US 5027564 A
A building construction, in particular a roofed-over hall, has a lattice-type space framework and at least one flexible skin secured thereto as a means defining a chamber (25 or 26) which can be acted upon by a fluid medium and which has at least one inlet/outlet for the fluid medium. Foil webs (22, 23, 24) of translucent plastic material are fixed in superposed relationship between adjacently extending frame members (14) of the framework and form between the two frame members (14) air-tight chambers (25, 26) extending to the frame members. One chamber (25) can be filled with stationary inflation medium and the flow medium can flow through the other chamber (26) between the inlet and the outlet.

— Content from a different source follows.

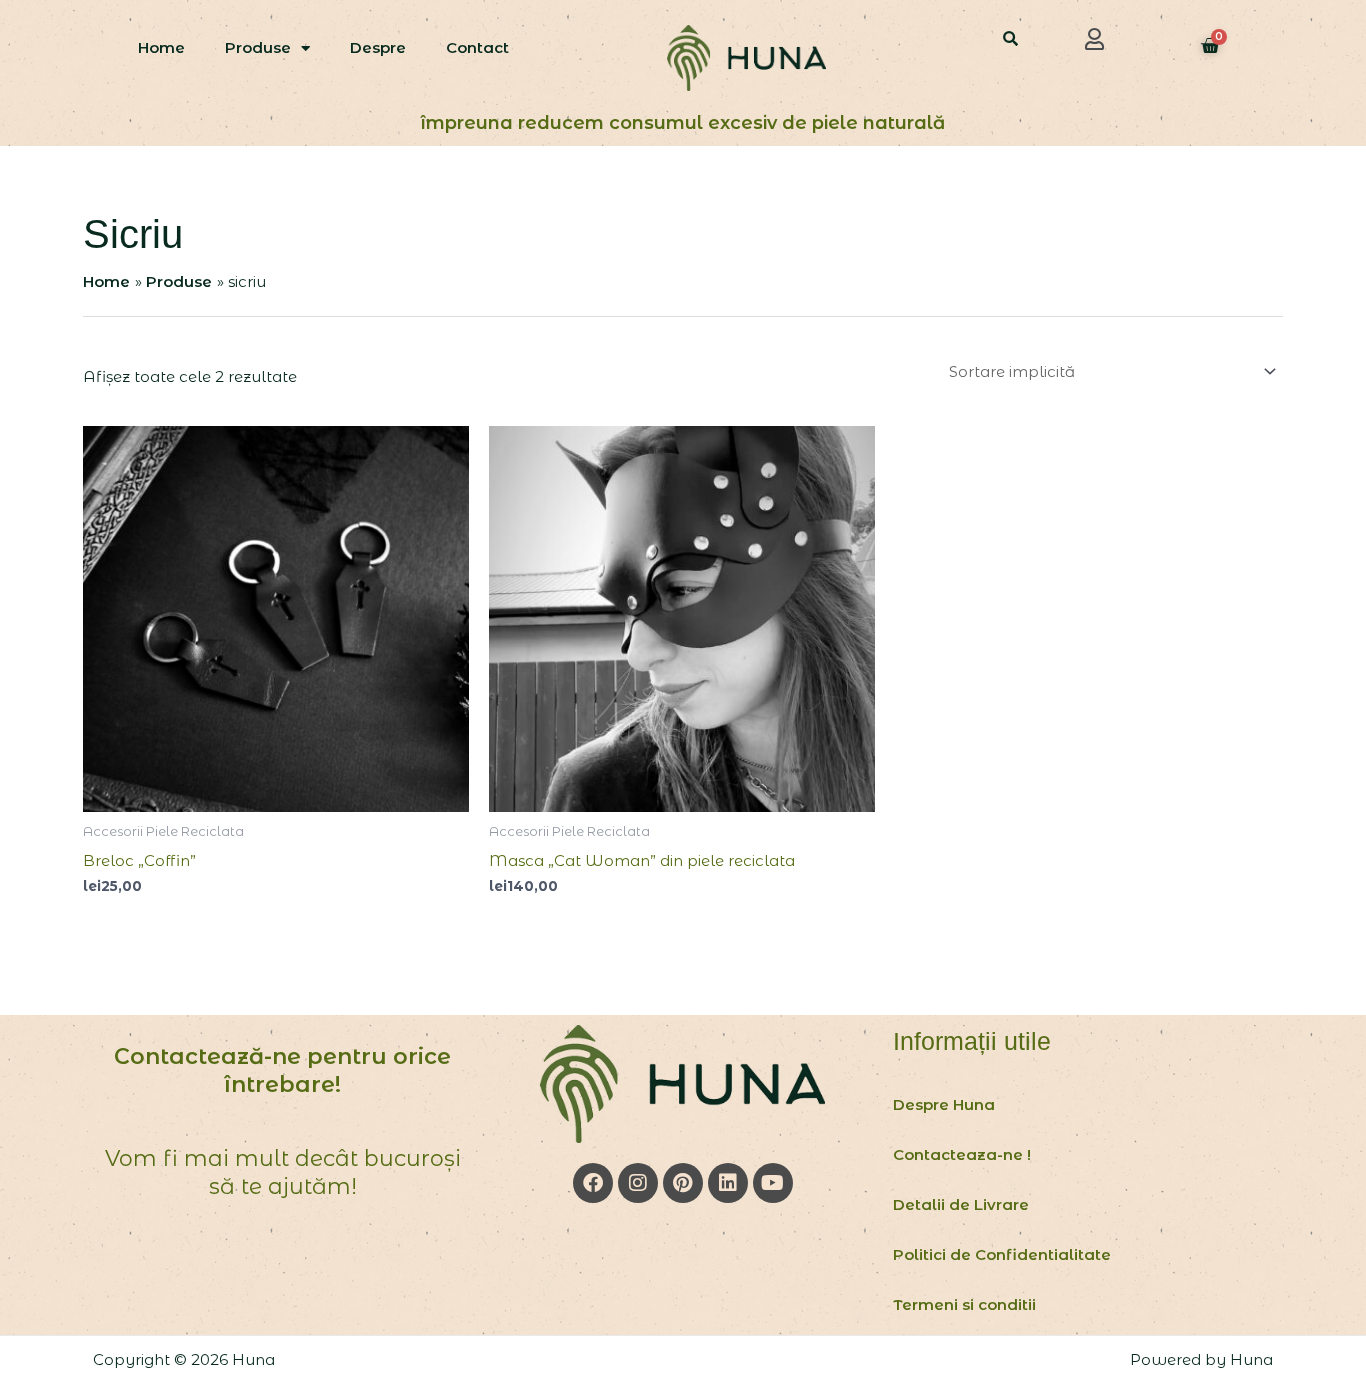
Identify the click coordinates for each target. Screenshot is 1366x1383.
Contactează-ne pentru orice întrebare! (282, 1071)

1. A roofed-over building construction which comprises:
a lattice-type space framework including adjacently spaced, extending frame members;
a flexible skin secured to the frame members which can be acted on by a fluid medium comprising at least two foil webs secured to adjacent extending frame members, fixed in superposed relationship, and forming an air-tight chamber therebetween which extends to the frame members;
at least one inlet and outlet for a fluid medium communicating with the air-tight chamber;
at least one central foil between the two foil webs forming a first and second of said air-tight chambers between the at least two foil webs;
said framework including connecting members, wherein each foil is air-tightly secured with its edges releasably connected to said connecting members; and
a channel member fixed on the frame member, wherein at least one connecting member is mounted to said channel member.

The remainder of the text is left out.